This notes is for the course Kuberenetes for absolute beginners

Container orchestration

Kubernetes is a Container Orchestration technology. Docker has its own container orchestration - docker swarm. There is also MESOS from Apache.

The process of automatically deploying and managing containers (scaling up when load increases and scaling down when load decreases) is known as Container Orchestration.

Advantages of container orchestration

1. Application is highly available, since there are multiple instances of the application running on different nodes.
2. User traffic is load balanced across various containers. When demand increases, deploy more instances of the application seamlessly this can be done at the service level.
3. When we run out of hardware, we can scale the number of nodes up/down without having to take down the application.
4. All of the above can be done with a set of declarative object configuration files.

Kubernetes components

Nodes

Node is a machine (physical or virtual) on which k8s is installed. A node is worker machine and this is going to hold the containers launched by kubernetes.

Cluster

Cluster is a set of nodes grouped together. This way, even if one node fails, the application is still accessible from other nodes.

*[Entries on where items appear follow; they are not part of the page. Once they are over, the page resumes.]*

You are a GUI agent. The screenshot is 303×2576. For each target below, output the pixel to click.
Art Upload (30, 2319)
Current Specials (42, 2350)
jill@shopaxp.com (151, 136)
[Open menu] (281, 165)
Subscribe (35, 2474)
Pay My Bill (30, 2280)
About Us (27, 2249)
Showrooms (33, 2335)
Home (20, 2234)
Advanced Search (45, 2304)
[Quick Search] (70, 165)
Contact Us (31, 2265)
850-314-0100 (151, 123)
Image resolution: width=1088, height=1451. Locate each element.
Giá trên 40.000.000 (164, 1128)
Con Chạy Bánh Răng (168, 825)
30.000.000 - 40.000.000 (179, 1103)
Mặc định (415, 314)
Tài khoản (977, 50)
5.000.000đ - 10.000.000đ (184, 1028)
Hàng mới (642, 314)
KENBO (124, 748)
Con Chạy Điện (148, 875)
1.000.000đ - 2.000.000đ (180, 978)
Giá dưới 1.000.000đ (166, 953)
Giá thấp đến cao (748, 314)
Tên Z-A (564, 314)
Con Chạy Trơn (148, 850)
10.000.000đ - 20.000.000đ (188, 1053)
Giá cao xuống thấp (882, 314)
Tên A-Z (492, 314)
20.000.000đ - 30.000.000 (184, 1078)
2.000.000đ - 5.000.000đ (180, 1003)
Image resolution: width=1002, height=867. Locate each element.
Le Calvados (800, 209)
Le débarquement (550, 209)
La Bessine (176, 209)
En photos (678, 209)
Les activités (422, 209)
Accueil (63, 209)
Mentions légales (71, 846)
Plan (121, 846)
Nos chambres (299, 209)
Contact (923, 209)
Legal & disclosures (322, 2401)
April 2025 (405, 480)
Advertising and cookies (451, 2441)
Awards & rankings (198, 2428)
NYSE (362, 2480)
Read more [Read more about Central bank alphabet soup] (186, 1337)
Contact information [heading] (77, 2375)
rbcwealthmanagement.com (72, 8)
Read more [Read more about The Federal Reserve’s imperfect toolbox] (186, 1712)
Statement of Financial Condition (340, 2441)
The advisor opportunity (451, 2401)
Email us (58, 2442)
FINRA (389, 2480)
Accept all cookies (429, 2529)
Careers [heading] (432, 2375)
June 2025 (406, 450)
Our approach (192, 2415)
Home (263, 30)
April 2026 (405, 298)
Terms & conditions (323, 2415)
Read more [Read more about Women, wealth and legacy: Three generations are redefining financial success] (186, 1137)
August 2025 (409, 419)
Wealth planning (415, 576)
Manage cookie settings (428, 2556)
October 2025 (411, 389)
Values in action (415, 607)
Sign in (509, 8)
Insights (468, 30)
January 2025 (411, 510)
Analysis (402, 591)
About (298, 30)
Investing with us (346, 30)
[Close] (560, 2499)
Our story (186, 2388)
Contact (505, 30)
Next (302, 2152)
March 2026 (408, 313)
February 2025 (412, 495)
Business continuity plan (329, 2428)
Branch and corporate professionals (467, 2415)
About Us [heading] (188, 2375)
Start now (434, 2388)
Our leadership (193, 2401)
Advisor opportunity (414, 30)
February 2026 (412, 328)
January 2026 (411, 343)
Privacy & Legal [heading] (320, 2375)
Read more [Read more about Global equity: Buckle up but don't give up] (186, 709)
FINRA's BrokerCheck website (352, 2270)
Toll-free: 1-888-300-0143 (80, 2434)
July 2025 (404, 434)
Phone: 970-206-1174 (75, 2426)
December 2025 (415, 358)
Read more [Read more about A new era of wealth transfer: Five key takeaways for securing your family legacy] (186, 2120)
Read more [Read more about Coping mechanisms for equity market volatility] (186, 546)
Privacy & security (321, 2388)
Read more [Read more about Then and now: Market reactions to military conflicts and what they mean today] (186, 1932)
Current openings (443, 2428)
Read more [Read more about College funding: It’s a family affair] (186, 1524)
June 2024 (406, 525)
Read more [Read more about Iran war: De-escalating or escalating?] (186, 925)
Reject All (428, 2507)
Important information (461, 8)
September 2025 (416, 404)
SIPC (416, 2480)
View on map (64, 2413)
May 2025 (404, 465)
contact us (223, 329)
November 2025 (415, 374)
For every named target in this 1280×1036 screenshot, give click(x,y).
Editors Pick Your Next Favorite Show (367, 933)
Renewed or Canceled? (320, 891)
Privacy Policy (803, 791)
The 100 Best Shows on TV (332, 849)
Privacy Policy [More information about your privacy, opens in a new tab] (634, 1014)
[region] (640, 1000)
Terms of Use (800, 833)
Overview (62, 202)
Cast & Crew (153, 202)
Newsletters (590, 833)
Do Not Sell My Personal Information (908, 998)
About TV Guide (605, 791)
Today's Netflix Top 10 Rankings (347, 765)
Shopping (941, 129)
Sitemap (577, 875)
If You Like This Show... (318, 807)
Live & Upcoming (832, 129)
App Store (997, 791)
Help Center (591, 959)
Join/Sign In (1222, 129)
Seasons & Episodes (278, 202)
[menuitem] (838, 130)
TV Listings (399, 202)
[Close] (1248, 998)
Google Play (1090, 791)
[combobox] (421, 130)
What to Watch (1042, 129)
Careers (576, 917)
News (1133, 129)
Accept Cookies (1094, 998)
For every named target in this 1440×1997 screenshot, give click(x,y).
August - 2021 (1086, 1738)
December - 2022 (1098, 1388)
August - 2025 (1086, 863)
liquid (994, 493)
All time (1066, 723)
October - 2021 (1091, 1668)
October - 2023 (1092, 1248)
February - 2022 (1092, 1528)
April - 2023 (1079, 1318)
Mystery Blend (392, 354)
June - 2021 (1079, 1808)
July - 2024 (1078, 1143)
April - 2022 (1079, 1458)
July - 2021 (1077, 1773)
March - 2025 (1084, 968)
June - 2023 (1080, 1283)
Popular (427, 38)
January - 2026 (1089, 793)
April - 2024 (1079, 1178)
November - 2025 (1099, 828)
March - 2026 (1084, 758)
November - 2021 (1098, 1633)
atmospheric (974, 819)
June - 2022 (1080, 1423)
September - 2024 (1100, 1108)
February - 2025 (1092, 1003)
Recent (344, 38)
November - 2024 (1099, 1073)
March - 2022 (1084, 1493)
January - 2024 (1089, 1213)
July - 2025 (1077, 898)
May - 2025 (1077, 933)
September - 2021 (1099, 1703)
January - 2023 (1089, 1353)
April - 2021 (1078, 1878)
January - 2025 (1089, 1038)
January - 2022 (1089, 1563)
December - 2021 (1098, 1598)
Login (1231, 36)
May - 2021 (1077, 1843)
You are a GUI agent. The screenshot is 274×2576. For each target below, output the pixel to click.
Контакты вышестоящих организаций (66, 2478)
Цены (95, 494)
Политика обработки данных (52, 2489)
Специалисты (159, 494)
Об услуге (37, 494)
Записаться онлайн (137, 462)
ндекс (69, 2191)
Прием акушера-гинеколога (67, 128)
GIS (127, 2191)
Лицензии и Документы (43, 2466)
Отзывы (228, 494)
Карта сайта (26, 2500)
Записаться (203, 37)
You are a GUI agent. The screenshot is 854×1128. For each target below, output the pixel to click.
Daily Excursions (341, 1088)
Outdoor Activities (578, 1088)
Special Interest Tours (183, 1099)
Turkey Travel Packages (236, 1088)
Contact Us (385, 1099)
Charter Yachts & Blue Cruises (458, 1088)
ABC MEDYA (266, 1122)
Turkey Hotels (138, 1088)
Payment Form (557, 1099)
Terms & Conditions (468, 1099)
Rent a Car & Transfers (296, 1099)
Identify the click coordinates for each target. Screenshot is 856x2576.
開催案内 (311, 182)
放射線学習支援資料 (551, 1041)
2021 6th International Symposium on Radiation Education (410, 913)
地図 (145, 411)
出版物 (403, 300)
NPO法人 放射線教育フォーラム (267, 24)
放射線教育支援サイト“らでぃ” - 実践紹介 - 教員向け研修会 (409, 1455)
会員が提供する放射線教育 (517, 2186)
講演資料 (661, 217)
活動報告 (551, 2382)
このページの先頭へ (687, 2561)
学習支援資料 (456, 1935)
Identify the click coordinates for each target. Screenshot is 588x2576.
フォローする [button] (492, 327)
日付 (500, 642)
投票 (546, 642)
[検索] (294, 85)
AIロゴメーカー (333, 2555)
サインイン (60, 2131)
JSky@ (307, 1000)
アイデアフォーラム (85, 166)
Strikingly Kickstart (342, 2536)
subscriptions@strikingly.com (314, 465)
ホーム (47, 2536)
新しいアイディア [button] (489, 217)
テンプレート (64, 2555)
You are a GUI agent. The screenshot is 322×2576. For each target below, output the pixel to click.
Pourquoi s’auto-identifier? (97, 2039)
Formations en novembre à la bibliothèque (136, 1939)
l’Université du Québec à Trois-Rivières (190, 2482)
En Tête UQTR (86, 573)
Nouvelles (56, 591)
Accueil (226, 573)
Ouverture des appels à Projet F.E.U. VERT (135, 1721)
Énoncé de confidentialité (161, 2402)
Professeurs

Multiple nodes would help with sharing load as well.

Master

Master is another node with kubernetes installed in it and is configured as a master. The master watches over the nodes in the cluster and is responsible for the actual orchestraction of containers on the worker nodes.

Few responsibilities of master node

1. Responsible for managing the cluster.
2. Stores the information about the members of the cluster.
3. Monitor nodes.
4. Moving the workload of the failed nodes to another worker nodes.

Components of Kubernetes (Control plane)

When a k8s is installed on a system, the following components are also installed

1) An API server - An API server acts as a front-end for kubernetes. The users, management devices, CLI all talk to the API server to interact with kubernetes.

2) An ETCD service - It is a reliable key-value store to store all the data used to manage the cluster. ETCD stores the information of multiple nodes and multiple masters in the k8s cluster in a distributed manner. ETCD is also responsible for implementing locks within the cluster to ensure there are no conflicts between the masters.

3) A Kubelet service - It is an agent that runs on each node in the cluster. It is responsible for making sure that containers are running on the nodes as expected.

4) A Container runtime - An underlying software that is used to run the containers. (Docker)

5) Controllers - They are the brain behind the orchestration. They notice and respond when the nodes, containers or endpoints go down. The controllers would make decisions to bring up new containers in such case.

6) Schedulers - Responsible for distributing work or containers across multiple nodes. It looks for newly created containers and assigns them to Nodes.

The following factors are taken into account for scheduling decisions

1. Individual and collective resource requirements
2. Hardware/software/policy constraints
3. Affinity and anti-affinity specifications
4. Data locality
5. Inter-workload interference
6. deadlines

Master vs Nodes

The master node has

1. Kube-apiserver installed
2. ETCD
3. Control manager
4. Scheduler and more.

Worker node has

1. Container run time installed.
2. Kubelet agent - provides health information of the worker node to the master and carry out the actions requested by the master on the worker nodes.

Kubectl (kube control)

Tool used to deploy and manage applications on a Kubernetes cluster

1. Provide cluster information
2. Get status of nodes in the cluster

Pod

Kubernetes does not deploy containers directly on the worker nodes. The containers are encapsulated into a kubernetes objects known as pods. A Pod is a single instance of an application and is the smallest object that can be created in kubernetes.

To scale up an application, we create a new pod instead of creating additional container inside of an existing pod. A pod can hold additional containers as well (usually not of the same kind). The additional container can be a helper container that supports the main application. The two containers can communicate with each other directly by referring to each other as localhost since they share the same network namespace. They share the same storage space as well.